There is also a third factor which affects skin color: coastal peoples who eat diets rich in seafood enjoy this alternate source of vitamin D. That means that some Arctic peoples, such as native peoples of Alaska and Canada, can afford to remain dark-skinned even in low UV areas. In the summer they get high levels of UV rays reflected from the surface of snow and ice, and their dark skin protects them from this reflected light.
Cases: Lighter skinned populations who migrated to tropical regions (for example, Mennonites in Belize, Boers in South Africa, Belgians in Congo (DRC)) and darker skinned populations which migrated to non-tropical regions (for example Africans in Britain, Africans in the northern U.S. States and Alaska, and Africans in Canada), where the diets of the populations take on the diets which in part led to the specific pigmentation, and the sun applies the same amount of light (UV; other spectrums) to the population as the population where darker or lighter skin adapted, or evolved.
#####
— What you have to do —
Continue the passage on skin color, diet, and sunlight, picking up after its final sentence.

— Supplied records —
#####
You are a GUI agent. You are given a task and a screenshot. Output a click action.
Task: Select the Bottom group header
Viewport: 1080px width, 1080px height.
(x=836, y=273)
#####
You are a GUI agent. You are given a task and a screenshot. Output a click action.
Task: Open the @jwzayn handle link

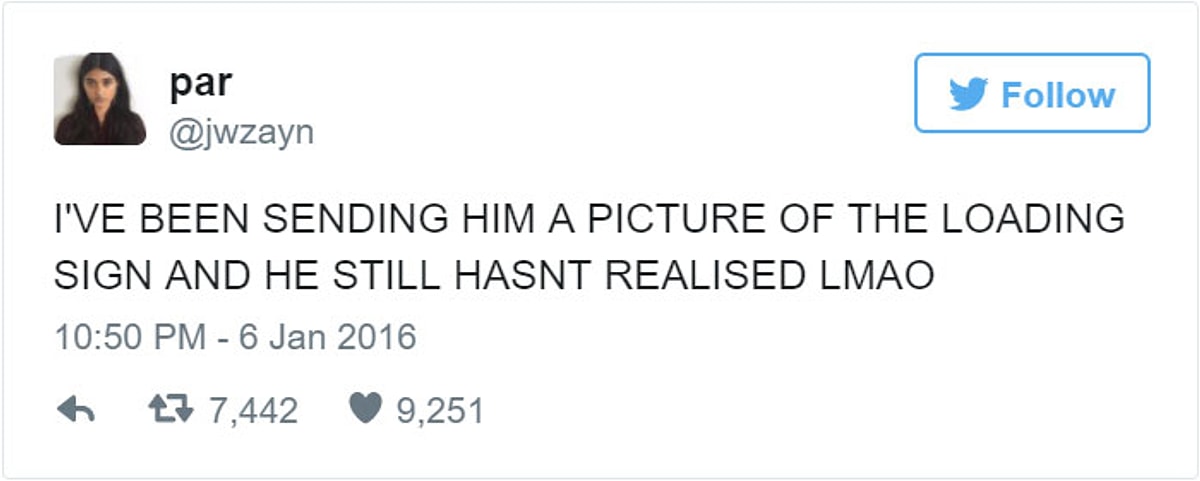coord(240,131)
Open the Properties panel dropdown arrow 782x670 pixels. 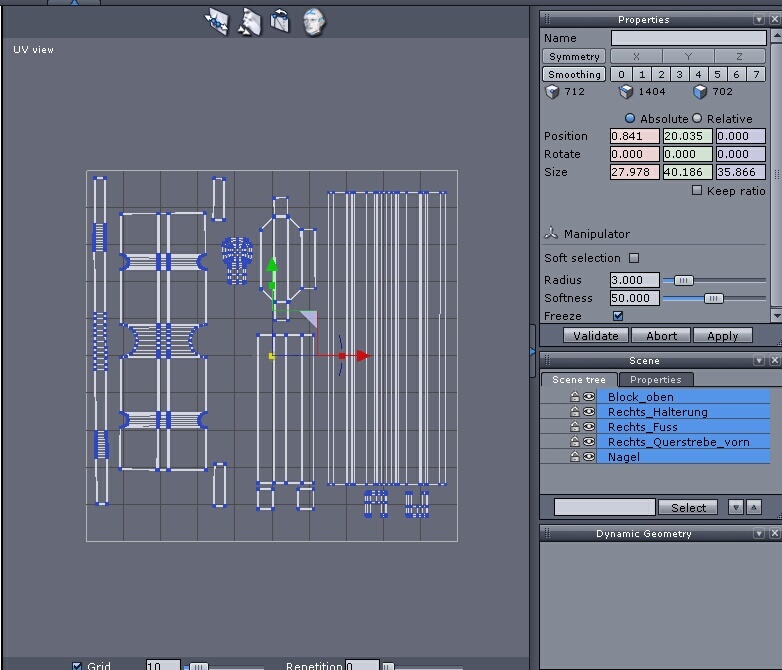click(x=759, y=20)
#####
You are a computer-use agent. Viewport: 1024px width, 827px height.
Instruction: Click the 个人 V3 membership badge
#####
— Task result —
Given the parameters provided, a lay person might conclude that they should be able to migrate to a specific tropic or non-tropic region of the world, take on the diet which led to the melanin production and skin pigmentation which the article states influences adaption or evolution, and over N fixed generations, or an unknown period of time, though eventually, their skin pigmentation will adapt or evolve to the population planners' desired pigmentation; that melanin production and skin pigmentation is not fixed, that evolution and adaptation as to skin pigmentation is continuously ongoing in the human population on Earth circa 2019 CE - and the claim is capable of being reproduced, observed and objectively measured using the scientific method.
Have any scientific studies been performed which substantiates or refutes by observable measurement the theory or claim that environment and diet have an effect on melanin production and skin pigmentation within the scope of any timescale ("One generation, two generations, ten generations, 10-20 generations")?